In December 2015, the Truth and Reconciliation Commission (TRC) released its final report on Canada’s history of the residential schooling of First Nations, Métis and Inuit children. The initial summary of the report was released in July, and it came with a list of 94 “calls to action” intended to “redress the legacy of residential schools and advance the process of Canadian reconciliation.”

The findings of the TRC’s inquiry reveal a violent, bloody history of residential schooling, whose true reality was, according to Cree Elder Rick Lightning, kept even from the indigenous populations who were subject to it.

“History is really well hidden,” says Lightning.

Lightning is a mosôm (a Cree word for “grandfather” and a distinction that Lightning earned from his community) and a residential school survivor. He served as a spiritual and cultural advisor for the TRC and worked with the United Nations on its Declaration on the Rights of Indigenous Peoples for 25 years. He is also one of MacEwan University’s Elders in Residence, who was asked to come to MacEwan in part because of his experience in education and his knowledge.

What Lightning tells of Canada’s residential schools is, by any definition, disturbing. For example, he recounts the case of two indigenous grandmothers being instructed by Catholic nuns to incinerate some rags – only to hear the screams of newborn babies who had been wrapped in those rags.

“It lived with them,” says Lightning. “They [the grandmothers] live with that pain and that guilt, because they never knew what was in [the rags].

“When they went to go look at these incinerators, they found—there [were] bones in there. Babies.”

It is, in part, acts like these that were the cause of the official establishment of the TRC on June 1, 2008. According to the TRC’s archival website, “Its mandate is to inform all Canadians about what happened in Indian Residential Schools (IRS). The Commission will document the truth of survivors, families, communities and anyone personally affected by the IRS experience. This includes First Nations, Inuit and Métis former Indian Residential School students, their families, communities, the Churches, former school employees, Government and other Canadians.”

The TRC’s emphasis on informing Canadians as a whole about the history of residential schooling is a notion echoed by Lightning.

“Generally speaking of Canada, they don’t understand.
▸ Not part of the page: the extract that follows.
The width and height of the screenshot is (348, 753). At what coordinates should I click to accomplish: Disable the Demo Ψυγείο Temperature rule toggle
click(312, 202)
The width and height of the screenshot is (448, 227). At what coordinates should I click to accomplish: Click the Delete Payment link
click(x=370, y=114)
They just see a drunken Indian,” Lightning continues, “but nobody ever wonders, ‘How did that Indian get to be a drunken Indian?’”
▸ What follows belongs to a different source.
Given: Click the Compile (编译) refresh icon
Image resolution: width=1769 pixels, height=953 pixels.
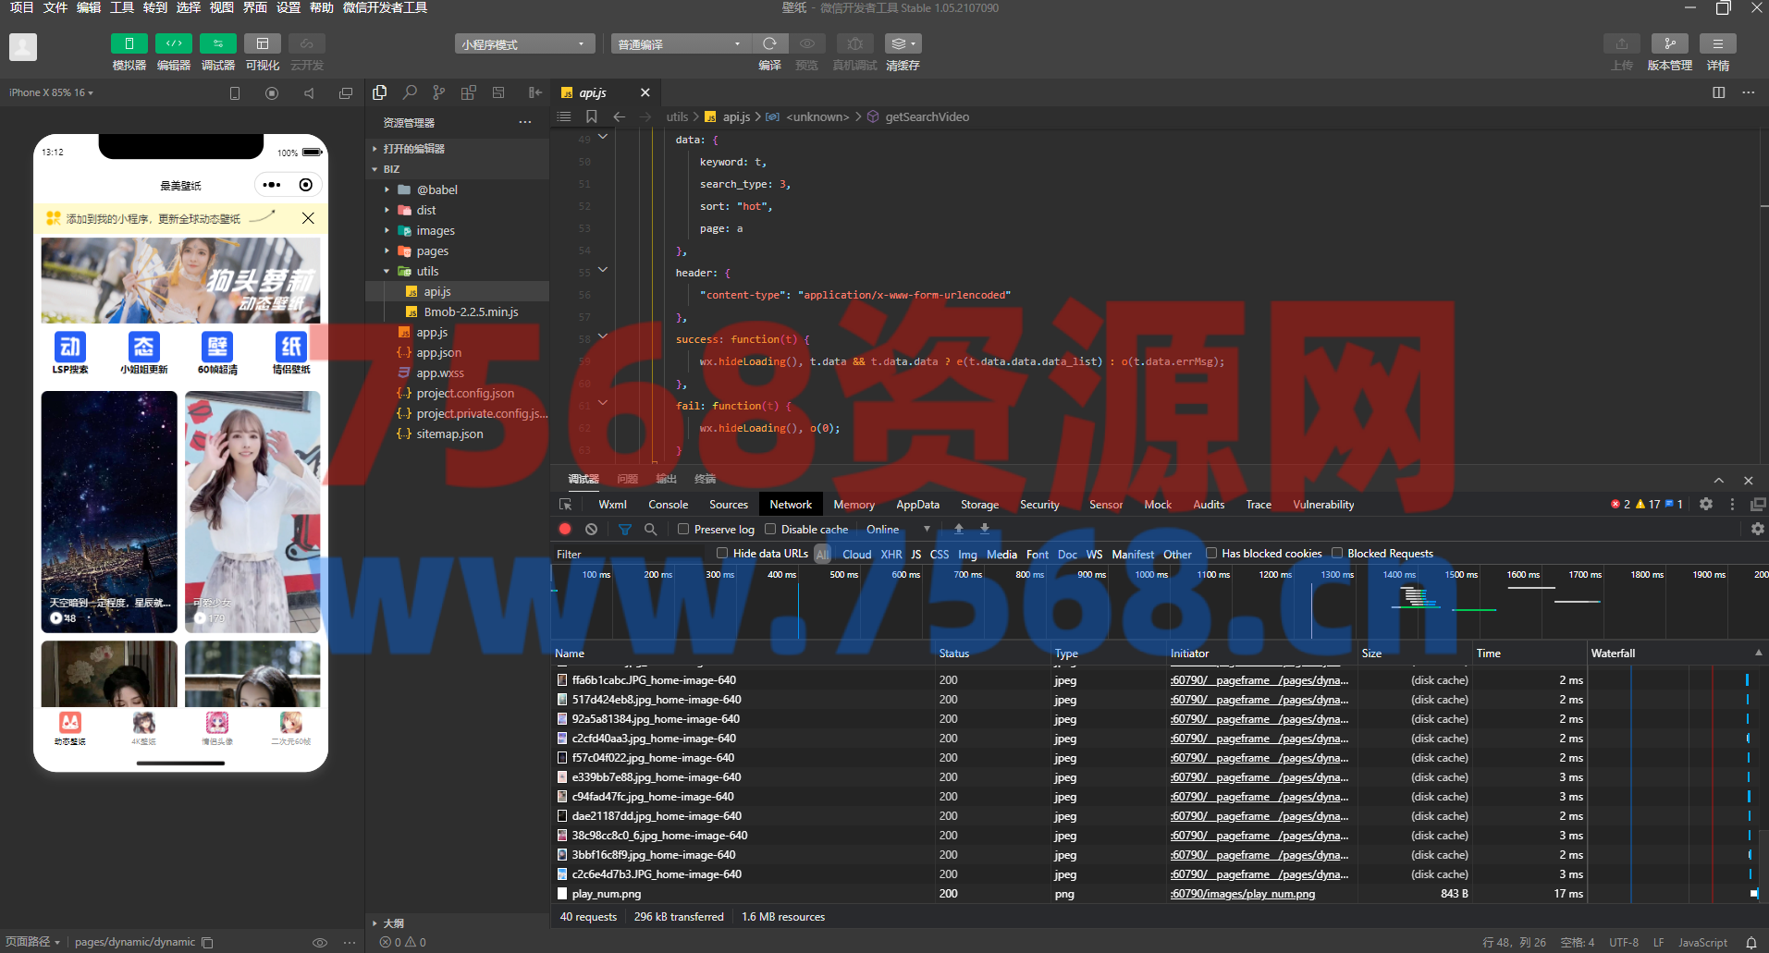Looking at the screenshot, I should click(x=769, y=43).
Lightning also views Canada’s general response to the struggles of indigenous populations as being dismissive and ignorant.

“You’ve got Canada saying, ‘Get over it’,” Lightning says, “but the rest of Canada, how did it get to be here? They were running from something. They were moving from somewhere to get there. “

“So, why didn’t they ‘get over it’ and stay where they were from, if they’re going to say it to us?”

Lightning acknowledges the TRC’s 94 recommendations form a lengthy list. However, he also says that the length is valid, citing over a century of Canadian history that led to the need for all of the recommendations at all.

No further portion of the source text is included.